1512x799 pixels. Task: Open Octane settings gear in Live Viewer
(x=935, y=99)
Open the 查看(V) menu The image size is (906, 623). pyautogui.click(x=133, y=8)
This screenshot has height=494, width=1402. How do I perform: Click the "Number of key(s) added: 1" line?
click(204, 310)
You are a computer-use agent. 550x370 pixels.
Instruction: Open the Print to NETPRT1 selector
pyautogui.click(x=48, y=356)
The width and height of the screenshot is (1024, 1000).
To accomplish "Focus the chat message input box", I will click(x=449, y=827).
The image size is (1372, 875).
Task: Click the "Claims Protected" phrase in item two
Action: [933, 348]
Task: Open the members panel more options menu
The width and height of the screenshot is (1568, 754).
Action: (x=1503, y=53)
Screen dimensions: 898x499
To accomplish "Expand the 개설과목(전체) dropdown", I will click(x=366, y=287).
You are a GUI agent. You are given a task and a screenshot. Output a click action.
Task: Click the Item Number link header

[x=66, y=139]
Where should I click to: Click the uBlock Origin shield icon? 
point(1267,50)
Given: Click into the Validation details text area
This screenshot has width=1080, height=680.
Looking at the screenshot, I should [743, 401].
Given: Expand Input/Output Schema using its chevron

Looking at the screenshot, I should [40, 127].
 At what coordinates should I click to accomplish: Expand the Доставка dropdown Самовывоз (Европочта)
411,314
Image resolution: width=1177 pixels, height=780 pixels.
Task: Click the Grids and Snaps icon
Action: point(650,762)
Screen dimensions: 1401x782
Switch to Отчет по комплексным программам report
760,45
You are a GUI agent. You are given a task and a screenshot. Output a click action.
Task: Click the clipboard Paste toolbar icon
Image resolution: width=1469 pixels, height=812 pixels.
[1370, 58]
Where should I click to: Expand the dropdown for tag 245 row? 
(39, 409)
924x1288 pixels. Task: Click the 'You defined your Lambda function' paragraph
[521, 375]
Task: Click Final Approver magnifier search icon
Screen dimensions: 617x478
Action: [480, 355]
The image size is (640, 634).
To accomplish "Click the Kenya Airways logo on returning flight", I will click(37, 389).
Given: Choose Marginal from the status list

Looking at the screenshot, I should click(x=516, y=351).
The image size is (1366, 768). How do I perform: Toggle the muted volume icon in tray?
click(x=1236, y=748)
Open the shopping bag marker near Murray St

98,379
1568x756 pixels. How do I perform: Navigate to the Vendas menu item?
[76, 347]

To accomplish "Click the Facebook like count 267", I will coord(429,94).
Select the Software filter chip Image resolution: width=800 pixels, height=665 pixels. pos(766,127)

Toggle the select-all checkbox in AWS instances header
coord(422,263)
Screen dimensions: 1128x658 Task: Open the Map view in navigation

──────────────────────────────

**WHAT YOU SHOULD DO**
Put the lines above into a numbered list, skipping the blank ones.

**FINAL RESULT**
1. 1512x799 pixels. Task: Open Octane settings gear in Live Viewer
2. (x=935, y=99)
3. Open the 查看(V) menu The image size is (906, 623). pyautogui.click(x=133, y=8)
4. This screenshot has height=494, width=1402. How do I perform: Click the "Number of key(s) added: 1" line?
5. click(204, 310)
6. You are a computer-use agent. 550x370 pixels.
7. Instruction: Open the Print to NETPRT1 selector
8. pyautogui.click(x=48, y=356)
9. The width and height of the screenshot is (1024, 1000).
10. To accomplish "Focus the chat message input box", I will click(x=449, y=827).
11. The image size is (1372, 875).
12. Task: Click the "Claims Protected" phrase in item two
13. Action: [933, 348]
14. Task: Open the members panel more options menu
15. The width and height of the screenshot is (1568, 754).
16. Action: (x=1503, y=53)
17. Screen dimensions: 898x499
18. To accomplish "Expand the 개설과목(전체) dropdown", I will click(x=366, y=287).
19. You are a GUI agent. You are given a task and a screenshot. Output a click action.
20. Task: Click the Item Number link header
21. [x=66, y=139]
22. Where should I click to: Click the uBlock Origin shield icon? 
23. point(1267,50)
24. Given: Click into the Validation details text area
25. This screenshot has width=1080, height=680.
26. Looking at the screenshot, I should [743, 401].
27. Given: Expand Input/Output Schema using its chevron
28. Looking at the screenshot, I should [40, 127].
29.  At what coordinates should I click to accomplish: Expand the Доставка dropdown Самовывоз (Европочта)
30. 411,314
31. Image resolution: width=1177 pixels, height=780 pixels.
32. Task: Click the Grids and Snaps icon
33. Action: point(650,762)
34. Screen dimensions: 1401x782
35. Switch to Отчет по комплексным программам report
36. 760,45
37. You are a GUI agent. You are given a task and a screenshot. Output a click action.
38. Task: Click the clipboard Paste toolbar icon
39. Image resolution: width=1469 pixels, height=812 pixels.
40. [1370, 58]
41. Where should I click to: Expand the dropdown for tag 245 row? 
42. (39, 409)
43. 924x1288 pixels. Task: Click the 'You defined your Lambda function' paragraph
44. [521, 375]
45. Task: Click Final Approver magnifier search icon
46. Screen dimensions: 617x478
47. Action: [480, 355]
48. The image size is (640, 634).
49. To accomplish "Click the Kenya Airways logo on returning flight", I will click(37, 389).
50. Given: Choose Marginal from the status list
51. Looking at the screenshot, I should click(x=516, y=351).
52. The image size is (1366, 768). How do I perform: Toggle the muted volume icon in tray?
53. click(x=1236, y=748)
54. Open the shopping bag marker near Murray St
55. 98,379
56. 1568x756 pixels. How do I perform: Navigate to the Vendas menu item?
57. [76, 347]
58. To accomplish "Click the Facebook like count 267", I will coord(429,94).
59. Select the Software filter chip Image resolution: width=800 pixels, height=665 pixels. pos(766,127)
60. Toggle the select-all checkbox in AWS instances header
61. coord(422,263)
62. Screen dimensions: 1128x658 Task: Open the Map view in navigation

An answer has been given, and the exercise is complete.